- [Task material]
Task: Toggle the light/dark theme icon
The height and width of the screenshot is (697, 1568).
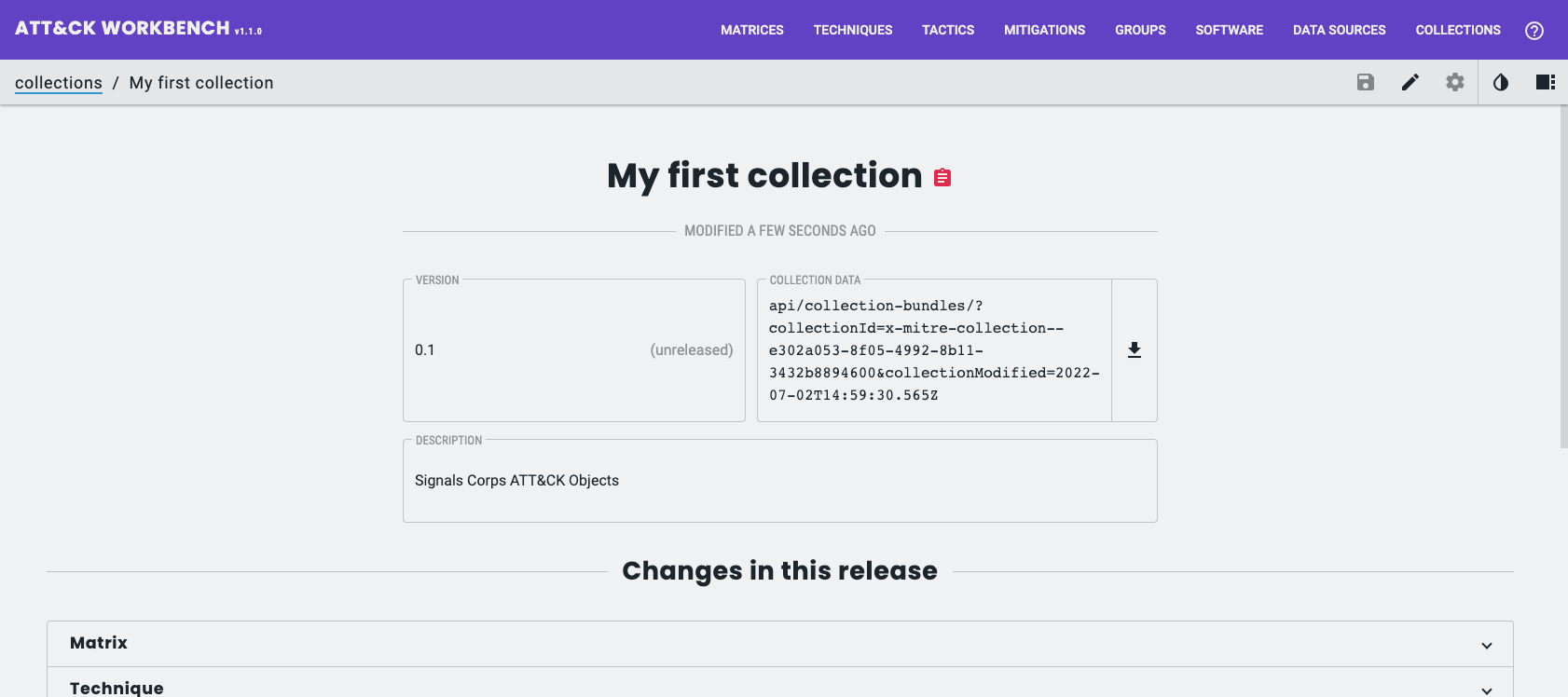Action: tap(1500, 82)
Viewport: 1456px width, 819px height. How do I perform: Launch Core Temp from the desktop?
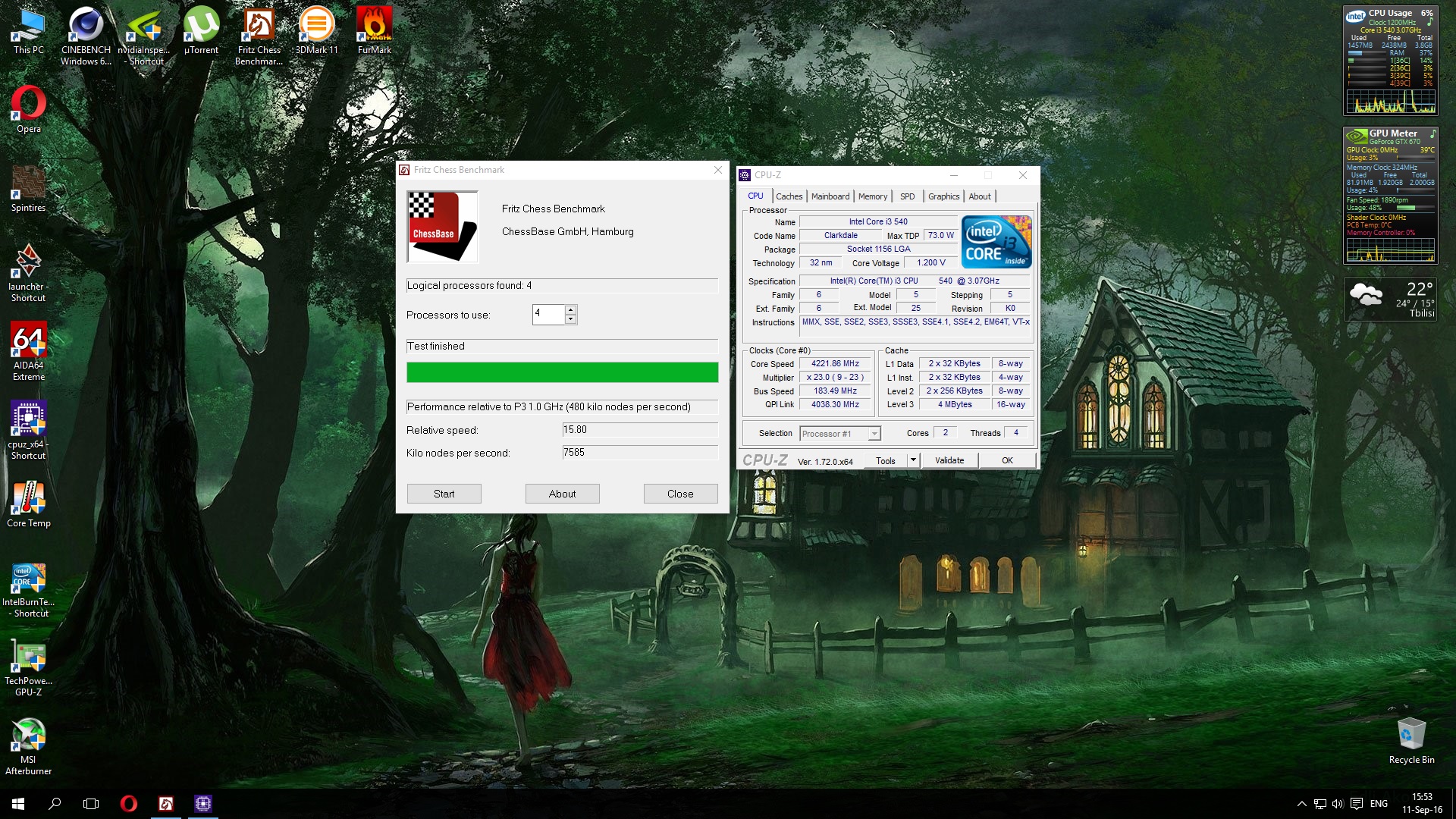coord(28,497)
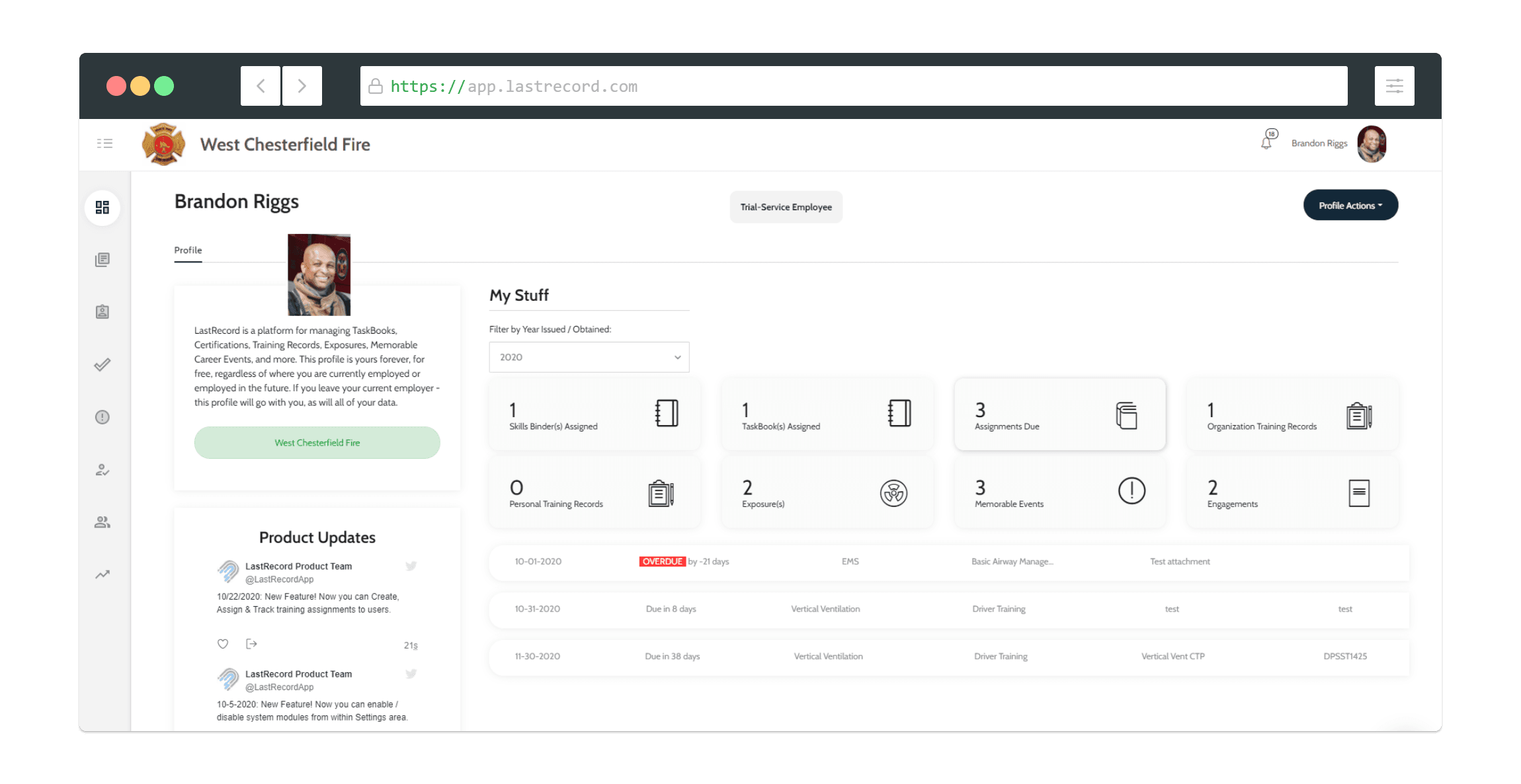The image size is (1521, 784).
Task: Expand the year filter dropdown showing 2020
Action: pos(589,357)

- [Task details] List every line in the records that contains the string "height", copying each line in full. Case counts.

- [Exercise solution]
The height and width of the screenshot is (697, 1568).
Viewport: 1456px width, 819px height. How do I perform: Launch Core Temp from the desktop?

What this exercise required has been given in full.